Other zero-carbon generation is from hydro-power, either dams or run-of-river. Provided that they have much greater environmental benefits than the harm that they do to aquatic eco-systems and flooded valleys, this is an excellent source of power. Depending on design, it can generate baseload or dispatchable electricity. Note that run-of-river generation may dry up during droughts and heat waves, which are becoming increasingly common as the planet warms.

Baseload renewables should be considered in the same way as nuclear. Dispatchable renewables need no storage, and reduce the amount of storage needed by the grid.


BECCS adds CCS (Carbon Capture and Storage) to zero-carbon generation. This creates negative emissions, which are used primarily to offset hard-to-abate industries such as chemical manufacturing, plastics and aviation. Again, it is limited by the amount of feedstock.

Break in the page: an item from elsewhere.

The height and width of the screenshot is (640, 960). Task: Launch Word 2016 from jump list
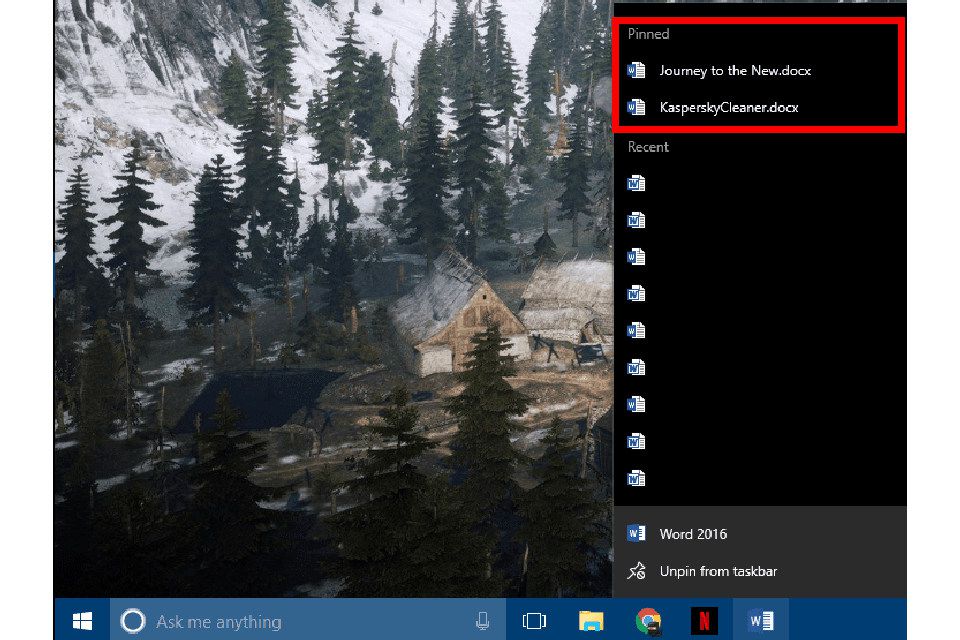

Fossil Fuelled Power Stations with CCS

Fossil fuelled generation is falsely considered zero-carbon: the processes to capture emissions aren’t 100% effective, so BECCS (or direct air capture, DAC) is needed to off-set it. The more off-set is needed for such power stations, the less is available for hard-to-abate sectors; therefore ideally there should be no fossil fuelled power stations.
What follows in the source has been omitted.